Вечером Кугэнь принялся сердито лопотать — наверное, ругался. Потом попросил:
— Я еще маленький, дороги не знаю, отведи меня домой.
Я отвечаю:
— Не отведу я тебя домой, и папа за тобой не придет, потому что он умер.
— Ну и что?
В кровати я объяснил ему, что, когда человек умирает, его закапывают и больше живые его не видят. Он долго плакал у меня на плече, а потом уснул.
Дня через два я повел его на деревенское кладбище, показал могилы бабушки, мамы, дяди. Могилу Эрси он сам угадал и заплакал.
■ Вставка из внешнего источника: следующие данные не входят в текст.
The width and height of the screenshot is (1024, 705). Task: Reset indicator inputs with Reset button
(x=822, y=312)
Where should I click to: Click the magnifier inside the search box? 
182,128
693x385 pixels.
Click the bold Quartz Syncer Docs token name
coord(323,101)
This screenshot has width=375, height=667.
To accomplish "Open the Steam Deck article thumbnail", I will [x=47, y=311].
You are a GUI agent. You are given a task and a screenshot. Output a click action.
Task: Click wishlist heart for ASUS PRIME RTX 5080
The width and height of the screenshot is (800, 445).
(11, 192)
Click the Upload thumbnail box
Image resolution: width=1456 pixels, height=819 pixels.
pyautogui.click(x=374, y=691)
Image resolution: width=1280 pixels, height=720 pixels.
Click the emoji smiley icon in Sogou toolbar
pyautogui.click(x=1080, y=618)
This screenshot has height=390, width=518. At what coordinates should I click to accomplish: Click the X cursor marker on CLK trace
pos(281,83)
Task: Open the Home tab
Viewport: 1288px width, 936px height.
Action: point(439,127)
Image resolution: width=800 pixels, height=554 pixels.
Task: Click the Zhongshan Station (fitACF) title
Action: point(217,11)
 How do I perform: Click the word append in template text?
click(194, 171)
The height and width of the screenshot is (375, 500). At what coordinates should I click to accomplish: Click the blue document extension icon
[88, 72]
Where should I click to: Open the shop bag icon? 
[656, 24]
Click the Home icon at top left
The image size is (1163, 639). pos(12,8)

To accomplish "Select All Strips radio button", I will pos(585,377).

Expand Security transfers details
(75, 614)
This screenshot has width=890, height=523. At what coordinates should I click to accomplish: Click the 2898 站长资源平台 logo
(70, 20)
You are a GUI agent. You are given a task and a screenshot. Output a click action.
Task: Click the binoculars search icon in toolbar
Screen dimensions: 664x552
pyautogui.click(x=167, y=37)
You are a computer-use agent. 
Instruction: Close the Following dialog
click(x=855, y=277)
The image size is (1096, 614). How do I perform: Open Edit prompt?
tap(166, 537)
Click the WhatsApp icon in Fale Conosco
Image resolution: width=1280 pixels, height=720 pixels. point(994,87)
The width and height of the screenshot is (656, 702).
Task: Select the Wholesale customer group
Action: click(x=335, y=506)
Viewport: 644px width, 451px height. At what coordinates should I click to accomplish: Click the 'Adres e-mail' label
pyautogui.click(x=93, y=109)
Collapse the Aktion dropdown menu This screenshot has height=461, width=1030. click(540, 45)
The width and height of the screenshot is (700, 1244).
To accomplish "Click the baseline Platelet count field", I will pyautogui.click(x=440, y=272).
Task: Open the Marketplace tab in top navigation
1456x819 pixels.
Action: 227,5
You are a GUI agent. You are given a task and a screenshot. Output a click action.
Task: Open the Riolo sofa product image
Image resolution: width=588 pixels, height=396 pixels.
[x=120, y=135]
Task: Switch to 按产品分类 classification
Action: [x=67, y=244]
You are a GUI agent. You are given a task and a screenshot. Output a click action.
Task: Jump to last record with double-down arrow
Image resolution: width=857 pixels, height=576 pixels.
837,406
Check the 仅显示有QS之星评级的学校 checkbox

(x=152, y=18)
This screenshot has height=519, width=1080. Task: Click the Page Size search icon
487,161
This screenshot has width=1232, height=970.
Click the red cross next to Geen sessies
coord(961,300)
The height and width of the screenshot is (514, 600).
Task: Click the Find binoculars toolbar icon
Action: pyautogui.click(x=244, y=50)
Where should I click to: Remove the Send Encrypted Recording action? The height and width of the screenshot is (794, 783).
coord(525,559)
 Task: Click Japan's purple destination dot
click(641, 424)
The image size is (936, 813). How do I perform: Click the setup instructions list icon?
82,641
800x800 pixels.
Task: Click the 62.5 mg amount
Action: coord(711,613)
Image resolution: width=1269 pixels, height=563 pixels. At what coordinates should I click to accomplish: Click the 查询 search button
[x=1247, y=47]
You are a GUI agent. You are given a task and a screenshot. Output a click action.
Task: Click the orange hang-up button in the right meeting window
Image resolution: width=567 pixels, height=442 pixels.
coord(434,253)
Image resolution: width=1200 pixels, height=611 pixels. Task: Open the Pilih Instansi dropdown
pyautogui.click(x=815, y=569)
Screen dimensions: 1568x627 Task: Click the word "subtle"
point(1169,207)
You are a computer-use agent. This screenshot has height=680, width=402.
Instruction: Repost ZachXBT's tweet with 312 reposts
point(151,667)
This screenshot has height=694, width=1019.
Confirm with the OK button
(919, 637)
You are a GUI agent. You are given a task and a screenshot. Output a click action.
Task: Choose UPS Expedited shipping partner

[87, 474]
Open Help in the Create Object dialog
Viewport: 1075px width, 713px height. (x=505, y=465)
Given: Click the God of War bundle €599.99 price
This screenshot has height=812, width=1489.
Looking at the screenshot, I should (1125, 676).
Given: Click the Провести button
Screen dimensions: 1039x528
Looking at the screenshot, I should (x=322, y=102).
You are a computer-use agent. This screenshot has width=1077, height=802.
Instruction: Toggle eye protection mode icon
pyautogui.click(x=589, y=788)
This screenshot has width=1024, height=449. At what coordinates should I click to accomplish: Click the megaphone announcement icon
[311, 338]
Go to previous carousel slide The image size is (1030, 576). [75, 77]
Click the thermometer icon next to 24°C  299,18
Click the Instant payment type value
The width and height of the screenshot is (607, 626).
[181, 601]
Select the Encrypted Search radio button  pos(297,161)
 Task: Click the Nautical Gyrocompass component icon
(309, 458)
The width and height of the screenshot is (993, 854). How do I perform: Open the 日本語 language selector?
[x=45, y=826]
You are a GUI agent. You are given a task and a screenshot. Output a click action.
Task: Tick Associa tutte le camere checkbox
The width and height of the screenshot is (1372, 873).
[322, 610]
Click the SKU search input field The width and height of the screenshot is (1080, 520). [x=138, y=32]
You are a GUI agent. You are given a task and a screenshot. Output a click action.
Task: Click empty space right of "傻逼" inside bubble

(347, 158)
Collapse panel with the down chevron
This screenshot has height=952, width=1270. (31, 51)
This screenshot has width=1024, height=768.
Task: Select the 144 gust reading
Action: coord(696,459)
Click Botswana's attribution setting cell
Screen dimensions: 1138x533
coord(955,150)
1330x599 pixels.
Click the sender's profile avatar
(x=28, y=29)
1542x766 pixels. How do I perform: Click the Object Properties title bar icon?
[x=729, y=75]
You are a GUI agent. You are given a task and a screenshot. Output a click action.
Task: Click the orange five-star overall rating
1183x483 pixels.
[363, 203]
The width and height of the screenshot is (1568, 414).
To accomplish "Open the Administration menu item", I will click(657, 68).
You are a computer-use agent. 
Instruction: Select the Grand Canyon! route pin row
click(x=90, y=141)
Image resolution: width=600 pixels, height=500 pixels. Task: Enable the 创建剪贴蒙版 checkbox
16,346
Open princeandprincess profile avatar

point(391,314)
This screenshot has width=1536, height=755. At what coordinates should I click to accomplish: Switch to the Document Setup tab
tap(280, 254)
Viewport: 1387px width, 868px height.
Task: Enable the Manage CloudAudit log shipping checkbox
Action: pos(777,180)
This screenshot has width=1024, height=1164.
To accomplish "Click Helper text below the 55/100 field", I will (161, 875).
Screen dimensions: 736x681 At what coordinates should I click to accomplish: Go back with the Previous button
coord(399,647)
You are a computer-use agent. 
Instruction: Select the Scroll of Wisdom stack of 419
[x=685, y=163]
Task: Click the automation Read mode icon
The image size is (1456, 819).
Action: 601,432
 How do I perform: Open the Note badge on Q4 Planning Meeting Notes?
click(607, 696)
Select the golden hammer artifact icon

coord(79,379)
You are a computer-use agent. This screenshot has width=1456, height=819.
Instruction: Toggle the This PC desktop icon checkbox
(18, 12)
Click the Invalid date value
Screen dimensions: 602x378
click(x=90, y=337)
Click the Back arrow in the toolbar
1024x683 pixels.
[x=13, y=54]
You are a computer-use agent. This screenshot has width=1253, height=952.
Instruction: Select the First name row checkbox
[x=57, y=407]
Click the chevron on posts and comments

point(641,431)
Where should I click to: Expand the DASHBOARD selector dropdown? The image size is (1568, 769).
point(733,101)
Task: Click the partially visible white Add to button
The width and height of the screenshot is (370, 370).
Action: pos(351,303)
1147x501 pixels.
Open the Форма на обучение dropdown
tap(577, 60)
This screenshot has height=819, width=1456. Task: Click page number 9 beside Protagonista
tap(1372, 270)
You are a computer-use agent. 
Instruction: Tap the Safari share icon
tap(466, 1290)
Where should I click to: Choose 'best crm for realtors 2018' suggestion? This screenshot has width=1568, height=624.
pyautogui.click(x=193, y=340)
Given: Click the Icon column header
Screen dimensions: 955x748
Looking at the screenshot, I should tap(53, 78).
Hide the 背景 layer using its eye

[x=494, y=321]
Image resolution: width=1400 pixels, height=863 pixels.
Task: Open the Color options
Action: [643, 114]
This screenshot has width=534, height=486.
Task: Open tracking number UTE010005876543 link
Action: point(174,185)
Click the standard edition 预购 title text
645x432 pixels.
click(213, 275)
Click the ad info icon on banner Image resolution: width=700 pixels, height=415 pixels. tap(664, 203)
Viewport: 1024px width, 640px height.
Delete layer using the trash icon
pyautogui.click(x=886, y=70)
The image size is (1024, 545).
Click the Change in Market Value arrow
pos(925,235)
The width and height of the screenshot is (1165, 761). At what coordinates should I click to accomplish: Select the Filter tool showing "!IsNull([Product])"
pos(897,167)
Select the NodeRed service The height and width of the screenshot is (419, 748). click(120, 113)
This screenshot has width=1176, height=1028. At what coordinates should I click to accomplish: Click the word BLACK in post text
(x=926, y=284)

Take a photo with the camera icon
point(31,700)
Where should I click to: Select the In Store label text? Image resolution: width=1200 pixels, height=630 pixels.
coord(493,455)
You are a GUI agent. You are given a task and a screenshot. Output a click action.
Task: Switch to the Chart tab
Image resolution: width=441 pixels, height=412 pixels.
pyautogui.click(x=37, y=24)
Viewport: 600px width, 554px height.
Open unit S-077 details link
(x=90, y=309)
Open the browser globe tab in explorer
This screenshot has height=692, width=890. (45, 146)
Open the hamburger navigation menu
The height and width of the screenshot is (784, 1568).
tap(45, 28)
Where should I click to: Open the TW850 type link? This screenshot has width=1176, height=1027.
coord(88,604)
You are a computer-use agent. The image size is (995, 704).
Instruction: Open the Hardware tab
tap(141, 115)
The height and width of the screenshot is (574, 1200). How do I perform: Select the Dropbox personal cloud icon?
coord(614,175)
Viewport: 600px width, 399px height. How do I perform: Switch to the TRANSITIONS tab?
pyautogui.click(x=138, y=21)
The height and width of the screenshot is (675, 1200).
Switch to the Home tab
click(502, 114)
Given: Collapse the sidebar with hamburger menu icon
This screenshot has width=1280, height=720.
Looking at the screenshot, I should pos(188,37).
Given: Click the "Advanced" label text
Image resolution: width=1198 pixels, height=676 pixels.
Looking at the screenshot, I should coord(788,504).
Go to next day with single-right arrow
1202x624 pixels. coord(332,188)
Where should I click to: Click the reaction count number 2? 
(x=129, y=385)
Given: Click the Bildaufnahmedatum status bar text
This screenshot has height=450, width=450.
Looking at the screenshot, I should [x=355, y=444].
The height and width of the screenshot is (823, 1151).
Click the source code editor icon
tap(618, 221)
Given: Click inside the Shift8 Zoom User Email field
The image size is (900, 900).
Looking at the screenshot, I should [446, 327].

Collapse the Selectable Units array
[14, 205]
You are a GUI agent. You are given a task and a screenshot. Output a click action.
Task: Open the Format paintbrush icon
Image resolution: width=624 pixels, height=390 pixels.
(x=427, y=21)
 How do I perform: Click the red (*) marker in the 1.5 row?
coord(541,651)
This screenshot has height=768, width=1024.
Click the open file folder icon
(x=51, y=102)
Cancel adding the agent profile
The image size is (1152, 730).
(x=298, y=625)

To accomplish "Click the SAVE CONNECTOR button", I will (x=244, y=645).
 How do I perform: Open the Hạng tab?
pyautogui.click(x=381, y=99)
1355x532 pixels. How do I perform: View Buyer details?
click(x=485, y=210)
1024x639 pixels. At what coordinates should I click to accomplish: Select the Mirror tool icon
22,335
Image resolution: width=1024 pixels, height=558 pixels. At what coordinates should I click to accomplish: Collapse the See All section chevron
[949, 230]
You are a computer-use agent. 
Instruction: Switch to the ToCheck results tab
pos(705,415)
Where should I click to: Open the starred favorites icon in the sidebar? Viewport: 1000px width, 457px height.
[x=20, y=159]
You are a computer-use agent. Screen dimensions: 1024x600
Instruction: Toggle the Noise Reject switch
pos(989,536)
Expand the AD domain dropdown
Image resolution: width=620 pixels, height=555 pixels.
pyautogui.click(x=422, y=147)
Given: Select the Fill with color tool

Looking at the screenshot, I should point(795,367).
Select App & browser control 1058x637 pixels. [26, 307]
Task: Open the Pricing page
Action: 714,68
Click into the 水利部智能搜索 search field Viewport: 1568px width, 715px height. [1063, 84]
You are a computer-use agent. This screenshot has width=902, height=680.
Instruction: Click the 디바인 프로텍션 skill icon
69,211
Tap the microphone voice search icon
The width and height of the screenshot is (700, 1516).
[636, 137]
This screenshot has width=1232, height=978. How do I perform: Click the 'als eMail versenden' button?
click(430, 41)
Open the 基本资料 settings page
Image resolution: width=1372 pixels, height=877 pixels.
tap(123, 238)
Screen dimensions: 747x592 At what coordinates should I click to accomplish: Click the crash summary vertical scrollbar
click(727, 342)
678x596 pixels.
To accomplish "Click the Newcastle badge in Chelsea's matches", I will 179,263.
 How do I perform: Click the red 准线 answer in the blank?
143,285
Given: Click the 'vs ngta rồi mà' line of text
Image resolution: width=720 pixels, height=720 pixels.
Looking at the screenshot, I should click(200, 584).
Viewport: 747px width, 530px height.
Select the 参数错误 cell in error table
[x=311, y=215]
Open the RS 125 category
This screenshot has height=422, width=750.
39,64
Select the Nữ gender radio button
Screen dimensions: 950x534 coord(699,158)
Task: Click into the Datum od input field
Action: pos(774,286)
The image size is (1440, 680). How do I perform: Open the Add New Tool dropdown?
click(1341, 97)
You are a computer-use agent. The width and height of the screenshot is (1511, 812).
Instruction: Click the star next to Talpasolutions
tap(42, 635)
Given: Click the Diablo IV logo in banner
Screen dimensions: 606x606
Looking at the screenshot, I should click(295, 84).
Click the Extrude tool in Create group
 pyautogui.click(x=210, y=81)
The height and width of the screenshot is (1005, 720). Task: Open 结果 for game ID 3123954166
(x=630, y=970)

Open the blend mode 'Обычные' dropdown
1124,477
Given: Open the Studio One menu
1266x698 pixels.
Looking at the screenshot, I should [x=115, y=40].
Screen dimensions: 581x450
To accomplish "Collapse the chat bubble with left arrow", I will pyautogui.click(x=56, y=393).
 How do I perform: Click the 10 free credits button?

Через полгода в деревне объявили семейный подряд. Мне выделили полтора му земли. Теперь не получалось подхалтуривать, как при коммуне, приходилось вкалывать с утра до вечера. Силы уже были не те: спину ломит, глаза не видят. Раньше я мигом долетал до города, а теперь приходилось выходить за два часа до рассвета, иначе не успевал с овощами к базару. Правду люди говорят: слабая птица раньше вылетает. Бедный Кугэнь тоже вставал ни свет ни заря и шел за мной полусонный, держась за коромысло. Он видел, что мне тяжело, брал из корзины две картошки или три морковки и спрашивал:
— Дедушка, уже легче?
Я радостно отвечал:
— Гораздо!
Он уже в пять лет стал моим помощником, даже научился жать маленьким серпом, который я заказал для него в городе. Обычно, когда мы проходили мимо их старого переулка, он убегал туда играть с друзьями и прятался от меня. А в этот день держал меня за рукав, а потом терпеливо ждал перед кузницей. Всем прохожим он объяснял:
— Это мой серп.
А детям говорил:
— Некогда мне с вами играть!
Потом он с ним не расставался, даже хотел с ним спать, но я не разрешил. Тогда он положил его под кровать, а утром первым делом проверил, на месте ли. Я объяснил ему: чем больше серп работает, тем он острей, чем больше человек работает, тем он сильней. И Кугэнь в поле старался не за страх, а за совесть. Но расстраивался, что все равно у него получается медленнее, чем у меня. Я показал на свой сноп и сказал:
— Это ты столько нажал.
Он утешился, показал на свой снопик и ответил:
— А ты столько!
Потом он устал, сказал, что серп тупой, и прилег отдохнуть. А когда отдышался, стал командовать:
— Фугуй, не ходи по колоскам!
Иногда он звал меня дедом, а иногда Фугуем.
Все засмеялись, а наш старый бригадир говорит:
— Хорошо у него язык подвешен!
Я отвечаю:
— Конечно, он разговаривает за себя и за мать.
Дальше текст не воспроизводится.